* **Required work**: Present all of the material below as a numbered list, with the blank lines left out.

* **Data for this exercise**:
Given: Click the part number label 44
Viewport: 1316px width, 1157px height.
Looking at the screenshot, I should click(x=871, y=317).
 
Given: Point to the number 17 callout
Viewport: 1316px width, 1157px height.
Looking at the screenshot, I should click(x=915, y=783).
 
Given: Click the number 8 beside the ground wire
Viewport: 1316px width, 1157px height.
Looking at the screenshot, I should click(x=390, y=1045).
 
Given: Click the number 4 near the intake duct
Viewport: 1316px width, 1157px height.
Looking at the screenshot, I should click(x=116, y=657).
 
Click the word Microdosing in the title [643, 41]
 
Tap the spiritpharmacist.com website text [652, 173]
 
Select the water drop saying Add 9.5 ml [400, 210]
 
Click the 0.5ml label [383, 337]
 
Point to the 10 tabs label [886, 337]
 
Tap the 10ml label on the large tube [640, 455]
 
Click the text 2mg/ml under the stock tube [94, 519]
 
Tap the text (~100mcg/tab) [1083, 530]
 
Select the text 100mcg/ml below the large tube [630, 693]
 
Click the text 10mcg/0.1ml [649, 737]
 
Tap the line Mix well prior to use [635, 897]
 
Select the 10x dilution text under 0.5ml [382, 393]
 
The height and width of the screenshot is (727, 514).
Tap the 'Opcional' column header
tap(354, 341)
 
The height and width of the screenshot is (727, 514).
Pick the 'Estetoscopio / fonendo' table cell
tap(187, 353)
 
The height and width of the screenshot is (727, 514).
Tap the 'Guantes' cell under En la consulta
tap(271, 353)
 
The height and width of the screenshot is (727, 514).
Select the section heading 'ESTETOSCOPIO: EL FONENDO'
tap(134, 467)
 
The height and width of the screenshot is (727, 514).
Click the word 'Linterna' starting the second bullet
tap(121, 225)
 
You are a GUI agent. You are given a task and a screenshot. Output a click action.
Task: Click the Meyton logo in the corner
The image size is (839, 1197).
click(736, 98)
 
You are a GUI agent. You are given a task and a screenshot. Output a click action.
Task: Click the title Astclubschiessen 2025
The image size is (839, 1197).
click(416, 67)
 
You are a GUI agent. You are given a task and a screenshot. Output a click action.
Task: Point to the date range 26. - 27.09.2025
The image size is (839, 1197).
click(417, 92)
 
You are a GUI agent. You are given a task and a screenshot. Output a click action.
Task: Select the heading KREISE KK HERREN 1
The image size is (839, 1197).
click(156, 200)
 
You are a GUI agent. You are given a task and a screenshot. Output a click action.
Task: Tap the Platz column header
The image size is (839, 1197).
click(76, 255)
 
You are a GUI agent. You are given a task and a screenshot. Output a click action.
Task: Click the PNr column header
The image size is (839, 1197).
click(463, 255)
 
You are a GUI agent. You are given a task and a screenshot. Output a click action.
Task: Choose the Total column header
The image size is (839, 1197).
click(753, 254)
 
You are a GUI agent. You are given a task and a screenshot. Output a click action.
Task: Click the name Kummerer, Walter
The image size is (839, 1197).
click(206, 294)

* **Task solution**:
1. Given: Click the part number label 44
2. Viewport: 1316px width, 1157px height.
3. Looking at the screenshot, I should click(x=871, y=317).
4. Given: Point to the number 17 callout
5. Viewport: 1316px width, 1157px height.
6. Looking at the screenshot, I should click(x=915, y=783).
7. Given: Click the number 8 beside the ground wire
8. Viewport: 1316px width, 1157px height.
9. Looking at the screenshot, I should click(x=390, y=1045).
10. Given: Click the number 4 near the intake duct
11. Viewport: 1316px width, 1157px height.
12. Looking at the screenshot, I should click(x=116, y=657).
13. Click the word Microdosing in the title [643, 41]
14. Tap the spiritpharmacist.com website text [652, 173]
15. Select the water drop saying Add 9.5 ml [400, 210]
16. Click the 0.5ml label [383, 337]
17. Point to the 10 tabs label [886, 337]
18. Tap the 10ml label on the large tube [640, 455]
19. Click the text 2mg/ml under the stock tube [94, 519]
20. Tap the text (~100mcg/tab) [1083, 530]
21. Select the text 100mcg/ml below the large tube [630, 693]
22. Click the text 10mcg/0.1ml [649, 737]
23. Tap the line Mix well prior to use [635, 897]
24. Select the 10x dilution text under 0.5ml [382, 393]
25. The height and width of the screenshot is (727, 514).
26. Tap the 'Opcional' column header
27. tap(354, 341)
28. The height and width of the screenshot is (727, 514).
29. Pick the 'Estetoscopio / fonendo' table cell
30. tap(187, 353)
31. The height and width of the screenshot is (727, 514).
32. Tap the 'Guantes' cell under En la consulta
33. tap(271, 353)
34. The height and width of the screenshot is (727, 514).
35. Select the section heading 'ESTETOSCOPIO: EL FONENDO'
36. tap(134, 467)
37. The height and width of the screenshot is (727, 514).
38. Click the word 'Linterna' starting the second bullet
39. tap(121, 225)
40. You are a GUI agent. You are given a task and a screenshot. Output a click action.
41. Task: Click the Meyton logo in the corner
42. The image size is (839, 1197).
43. click(736, 98)
44. You are a GUI agent. You are given a task and a screenshot. Output a click action.
45. Task: Click the title Astclubschiessen 2025
46. The image size is (839, 1197).
47. click(416, 67)
48. You are a GUI agent. You are given a task and a screenshot. Output a click action.
49. Task: Point to the date range 26. - 27.09.2025
50. The image size is (839, 1197).
51. click(417, 92)
52. You are a GUI agent. You are given a task and a screenshot. Output a click action.
53. Task: Select the heading KREISE KK HERREN 1
54. The image size is (839, 1197).
55. click(156, 200)
56. You are a GUI agent. You are given a task and a screenshot. Output a click action.
57. Task: Tap the Platz column header
58. The image size is (839, 1197).
59. click(76, 255)
60. You are a GUI agent. You are given a task and a screenshot. Output a click action.
61. Task: Click the PNr column header
62. The image size is (839, 1197).
63. click(463, 255)
64. You are a GUI agent. You are given a task and a screenshot. Output a click action.
65. Task: Choose the Total column header
66. The image size is (839, 1197).
67. click(753, 254)
68. You are a GUI agent. You are given a task and a screenshot. Output a click action.
69. Task: Click the name Kummerer, Walter
70. The image size is (839, 1197).
71. click(206, 294)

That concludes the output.